Inhibition of HIV-1 replication by membrane-anchored T20. (A) PM-1 cells were transduced with different retroviral vectors encoding T20 and then selected with G418. These bulk cultures were infected with NL4–3 at a multiplicity of infection of 0.1. On day 5, medium was replaced and the concentration of p24 antigen was determined in supernatants collected on day 6. ∗, detection limit. (B) In parallel, the selected PM-1 cultures were infected with NL4–3AGFP and the spread of virus was monitored by flow cytometry.

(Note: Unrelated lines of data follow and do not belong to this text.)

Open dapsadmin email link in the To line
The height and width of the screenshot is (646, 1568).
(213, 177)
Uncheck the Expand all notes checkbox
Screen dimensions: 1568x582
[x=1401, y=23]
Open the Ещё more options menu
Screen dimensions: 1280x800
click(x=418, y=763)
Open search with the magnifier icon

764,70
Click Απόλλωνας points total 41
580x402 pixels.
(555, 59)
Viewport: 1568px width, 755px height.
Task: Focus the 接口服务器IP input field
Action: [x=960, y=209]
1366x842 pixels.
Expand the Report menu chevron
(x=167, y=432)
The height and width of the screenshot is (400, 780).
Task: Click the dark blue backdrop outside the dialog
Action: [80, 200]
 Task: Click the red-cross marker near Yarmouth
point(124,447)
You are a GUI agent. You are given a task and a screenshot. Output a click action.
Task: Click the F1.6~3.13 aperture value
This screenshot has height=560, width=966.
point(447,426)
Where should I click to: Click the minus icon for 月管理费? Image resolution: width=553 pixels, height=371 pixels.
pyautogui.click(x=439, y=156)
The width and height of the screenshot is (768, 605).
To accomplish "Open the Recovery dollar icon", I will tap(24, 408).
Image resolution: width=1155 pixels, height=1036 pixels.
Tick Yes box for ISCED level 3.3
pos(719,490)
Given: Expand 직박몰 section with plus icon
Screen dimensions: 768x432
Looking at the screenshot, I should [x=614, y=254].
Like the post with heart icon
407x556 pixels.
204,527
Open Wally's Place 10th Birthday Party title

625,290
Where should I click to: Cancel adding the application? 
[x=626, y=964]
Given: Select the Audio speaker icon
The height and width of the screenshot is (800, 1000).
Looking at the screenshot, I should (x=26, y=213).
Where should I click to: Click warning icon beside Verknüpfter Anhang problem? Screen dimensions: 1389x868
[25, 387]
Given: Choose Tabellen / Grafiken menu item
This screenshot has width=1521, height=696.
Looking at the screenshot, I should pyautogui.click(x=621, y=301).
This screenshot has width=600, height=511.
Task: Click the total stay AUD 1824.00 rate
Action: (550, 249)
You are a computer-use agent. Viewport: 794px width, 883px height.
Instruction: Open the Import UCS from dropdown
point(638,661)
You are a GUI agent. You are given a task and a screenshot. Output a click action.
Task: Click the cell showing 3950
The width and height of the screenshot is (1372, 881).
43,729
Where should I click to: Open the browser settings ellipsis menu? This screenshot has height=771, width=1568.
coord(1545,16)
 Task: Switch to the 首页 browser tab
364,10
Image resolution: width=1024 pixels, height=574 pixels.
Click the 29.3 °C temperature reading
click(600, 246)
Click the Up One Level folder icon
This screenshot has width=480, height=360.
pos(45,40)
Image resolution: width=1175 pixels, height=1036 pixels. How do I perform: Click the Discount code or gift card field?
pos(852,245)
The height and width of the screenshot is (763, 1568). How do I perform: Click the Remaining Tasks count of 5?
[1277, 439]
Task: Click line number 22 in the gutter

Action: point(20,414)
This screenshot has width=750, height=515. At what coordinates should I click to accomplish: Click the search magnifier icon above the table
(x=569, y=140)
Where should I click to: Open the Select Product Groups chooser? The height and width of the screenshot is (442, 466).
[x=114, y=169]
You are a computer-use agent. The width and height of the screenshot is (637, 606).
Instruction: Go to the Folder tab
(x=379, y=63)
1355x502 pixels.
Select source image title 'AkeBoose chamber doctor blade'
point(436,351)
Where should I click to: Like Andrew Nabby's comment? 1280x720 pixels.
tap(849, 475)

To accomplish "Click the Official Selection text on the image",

× M85; □ M86; ▴ M87; ○ MPIN. (C) Selected cultures were infected with NL4–3AGFP, and the spread of virus was monitored by flow cytometry. ▴ M87; ○ MPIN; □ M87m1; ▪ M87m2; □ M87m3. (D) Inhibition of a single round of infection by membrane-anchored T20. PM-1 transduced with the control vector MPIN or the vector M87 expressing the membrane-anchored T20 was infected with fivefold dilutions of a replication-deficient virus NL4–3env⁻GFP pseudotyped either with VSV G protein or an HIV-1 envelope glycoprotein from one of the HIV strains depicted (solid bars). Cells were also transduced with an MLV vector with EGFP as a marker gene pseudotyed with the envelope glycoprotein of HIV-1 strain BH10 (shaded bar). Titers of different pseudotypes were determined on day 3 by flow cytometry for each of the PM-1 cultures. Titers on PM-1/M87 relative to the titer on PM-1/MPN are given.